Source data
#####
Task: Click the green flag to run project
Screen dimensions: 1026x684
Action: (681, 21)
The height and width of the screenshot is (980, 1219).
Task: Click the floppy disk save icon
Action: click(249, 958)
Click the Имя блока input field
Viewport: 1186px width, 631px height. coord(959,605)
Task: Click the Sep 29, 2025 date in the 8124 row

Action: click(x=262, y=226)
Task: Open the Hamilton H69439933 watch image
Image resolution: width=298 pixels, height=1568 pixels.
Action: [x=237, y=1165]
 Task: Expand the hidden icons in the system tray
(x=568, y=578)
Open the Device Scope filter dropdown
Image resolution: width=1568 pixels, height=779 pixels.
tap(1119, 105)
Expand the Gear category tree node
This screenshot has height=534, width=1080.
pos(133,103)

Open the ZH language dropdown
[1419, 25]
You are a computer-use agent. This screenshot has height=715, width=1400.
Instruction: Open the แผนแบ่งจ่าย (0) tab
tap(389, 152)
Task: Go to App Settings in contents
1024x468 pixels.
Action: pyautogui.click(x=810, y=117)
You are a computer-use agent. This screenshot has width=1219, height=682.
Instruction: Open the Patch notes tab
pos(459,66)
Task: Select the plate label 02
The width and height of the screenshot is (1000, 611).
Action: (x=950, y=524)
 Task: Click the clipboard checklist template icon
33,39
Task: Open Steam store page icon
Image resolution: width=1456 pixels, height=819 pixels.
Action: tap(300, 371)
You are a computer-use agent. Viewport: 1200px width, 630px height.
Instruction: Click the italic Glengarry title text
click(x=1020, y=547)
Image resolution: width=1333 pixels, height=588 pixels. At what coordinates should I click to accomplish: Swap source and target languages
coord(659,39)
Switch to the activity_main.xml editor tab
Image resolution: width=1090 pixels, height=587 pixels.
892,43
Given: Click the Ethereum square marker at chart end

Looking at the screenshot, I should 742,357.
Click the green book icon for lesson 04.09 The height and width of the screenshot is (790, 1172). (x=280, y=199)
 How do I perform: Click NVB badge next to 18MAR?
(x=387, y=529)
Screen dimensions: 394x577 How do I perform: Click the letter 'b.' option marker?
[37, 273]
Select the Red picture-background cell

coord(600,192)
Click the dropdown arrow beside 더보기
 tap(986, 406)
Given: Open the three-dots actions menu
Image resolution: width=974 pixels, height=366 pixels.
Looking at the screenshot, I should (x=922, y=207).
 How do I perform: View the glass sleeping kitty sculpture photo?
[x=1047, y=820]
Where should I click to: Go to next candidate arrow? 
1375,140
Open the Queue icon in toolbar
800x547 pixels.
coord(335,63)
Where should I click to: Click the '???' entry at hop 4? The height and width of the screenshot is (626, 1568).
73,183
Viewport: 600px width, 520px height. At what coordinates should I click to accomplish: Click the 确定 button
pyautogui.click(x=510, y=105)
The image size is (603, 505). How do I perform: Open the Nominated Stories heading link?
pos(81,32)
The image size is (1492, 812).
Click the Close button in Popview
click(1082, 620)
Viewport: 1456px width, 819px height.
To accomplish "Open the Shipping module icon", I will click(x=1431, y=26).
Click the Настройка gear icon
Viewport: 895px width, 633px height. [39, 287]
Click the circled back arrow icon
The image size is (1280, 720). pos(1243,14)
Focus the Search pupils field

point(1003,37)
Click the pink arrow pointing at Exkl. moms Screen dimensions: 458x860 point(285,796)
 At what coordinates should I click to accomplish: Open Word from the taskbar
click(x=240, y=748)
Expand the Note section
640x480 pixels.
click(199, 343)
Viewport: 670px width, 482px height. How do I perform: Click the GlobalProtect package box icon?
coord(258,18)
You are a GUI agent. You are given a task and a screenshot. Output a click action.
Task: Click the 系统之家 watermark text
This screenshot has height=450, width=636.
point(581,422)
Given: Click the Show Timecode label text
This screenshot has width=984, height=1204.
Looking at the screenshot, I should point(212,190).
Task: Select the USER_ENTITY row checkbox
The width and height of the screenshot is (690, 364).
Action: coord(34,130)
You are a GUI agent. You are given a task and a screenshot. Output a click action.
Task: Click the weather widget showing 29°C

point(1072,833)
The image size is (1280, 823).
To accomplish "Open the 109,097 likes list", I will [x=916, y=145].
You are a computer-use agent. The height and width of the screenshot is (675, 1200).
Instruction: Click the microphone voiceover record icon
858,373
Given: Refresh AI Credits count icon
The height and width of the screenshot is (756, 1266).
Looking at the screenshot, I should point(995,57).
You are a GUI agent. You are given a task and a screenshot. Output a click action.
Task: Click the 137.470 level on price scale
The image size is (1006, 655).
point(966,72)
#####
*Directions for this task:* Only an exact retyping of the full data will do.

*The answer:*
Task: Click the green flag to run project
Screen dimensions: 1026x684
Action: (681, 21)
The height and width of the screenshot is (980, 1219).
Task: Click the floppy disk save icon
Action: click(249, 958)
Click the Имя блока input field
Viewport: 1186px width, 631px height. coord(959,605)
Task: Click the Sep 29, 2025 date in the 8124 row

Action: click(x=262, y=226)
Task: Open the Hamilton H69439933 watch image
Image resolution: width=298 pixels, height=1568 pixels.
Action: [x=237, y=1165]
 Task: Expand the hidden icons in the system tray
(x=568, y=578)
Open the Device Scope filter dropdown
Image resolution: width=1568 pixels, height=779 pixels.
tap(1119, 105)
Expand the Gear category tree node
This screenshot has height=534, width=1080.
pos(133,103)

Open the ZH language dropdown
[1419, 25]
You are a computer-use agent. This screenshot has height=715, width=1400.
Instruction: Open the แผนแบ่งจ่าย (0) tab
tap(389, 152)
Task: Go to App Settings in contents
1024x468 pixels.
Action: pyautogui.click(x=810, y=117)
You are a computer-use agent. This screenshot has width=1219, height=682.
Instruction: Open the Patch notes tab
pos(459,66)
Task: Select the plate label 02
The width and height of the screenshot is (1000, 611).
Action: (x=950, y=524)
 Task: Click the clipboard checklist template icon
33,39
Task: Open Steam store page icon
Image resolution: width=1456 pixels, height=819 pixels.
Action: tap(300, 371)
You are a computer-use agent. Viewport: 1200px width, 630px height.
Instruction: Click the italic Glengarry title text
click(x=1020, y=547)
Image resolution: width=1333 pixels, height=588 pixels. At what coordinates should I click to accomplish: Swap source and target languages
coord(659,39)
Switch to the activity_main.xml editor tab
Image resolution: width=1090 pixels, height=587 pixels.
892,43
Given: Click the Ethereum square marker at chart end

Looking at the screenshot, I should 742,357.
Click the green book icon for lesson 04.09 The height and width of the screenshot is (790, 1172). (x=280, y=199)
 How do I perform: Click NVB badge next to 18MAR?
(x=387, y=529)
Screen dimensions: 394x577 How do I perform: Click the letter 'b.' option marker?
[37, 273]
Select the Red picture-background cell

coord(600,192)
Click the dropdown arrow beside 더보기
 tap(986, 406)
Given: Open the three-dots actions menu
Image resolution: width=974 pixels, height=366 pixels.
Looking at the screenshot, I should (x=922, y=207).
 How do I perform: View the glass sleeping kitty sculpture photo?
[x=1047, y=820]
Where should I click to: Go to next candidate arrow? 
1375,140
Open the Queue icon in toolbar
800x547 pixels.
coord(335,63)
Where should I click to: Click the '???' entry at hop 4? The height and width of the screenshot is (626, 1568).
73,183
Viewport: 600px width, 520px height. At what coordinates should I click to accomplish: Click the 确定 button
pyautogui.click(x=510, y=105)
The image size is (603, 505). How do I perform: Open the Nominated Stories heading link?
pos(81,32)
The image size is (1492, 812).
Click the Close button in Popview
click(1082, 620)
Viewport: 1456px width, 819px height.
To accomplish "Open the Shipping module icon", I will click(x=1431, y=26).
Click the Настройка gear icon
Viewport: 895px width, 633px height. [39, 287]
Click the circled back arrow icon
The image size is (1280, 720). pos(1243,14)
Focus the Search pupils field

point(1003,37)
Click the pink arrow pointing at Exkl. moms Screen dimensions: 458x860 point(285,796)
 At what coordinates should I click to accomplish: Open Word from the taskbar
click(x=240, y=748)
Expand the Note section
640x480 pixels.
click(199, 343)
Viewport: 670px width, 482px height. How do I perform: Click the GlobalProtect package box icon?
coord(258,18)
You are a GUI agent. You are given a task and a screenshot. Output a click action.
Task: Click the 系统之家 watermark text
This screenshot has height=450, width=636.
point(581,422)
Given: Click the Show Timecode label text
This screenshot has width=984, height=1204.
Looking at the screenshot, I should point(212,190).
Task: Select the USER_ENTITY row checkbox
The width and height of the screenshot is (690, 364).
Action: coord(34,130)
You are a GUI agent. You are given a task and a screenshot. Output a click action.
Task: Click the weather widget showing 29°C

point(1072,833)
The image size is (1280, 823).
To accomplish "Open the 109,097 likes list", I will [x=916, y=145].
You are a computer-use agent. The height and width of the screenshot is (675, 1200).
Instruction: Click the microphone voiceover record icon
858,373
Given: Refresh AI Credits count icon
The height and width of the screenshot is (756, 1266).
Looking at the screenshot, I should point(995,57).
You are a GUI agent. You are given a task and a screenshot. Output a click action.
Task: Click the 137.470 level on price scale
The image size is (1006, 655).
point(966,72)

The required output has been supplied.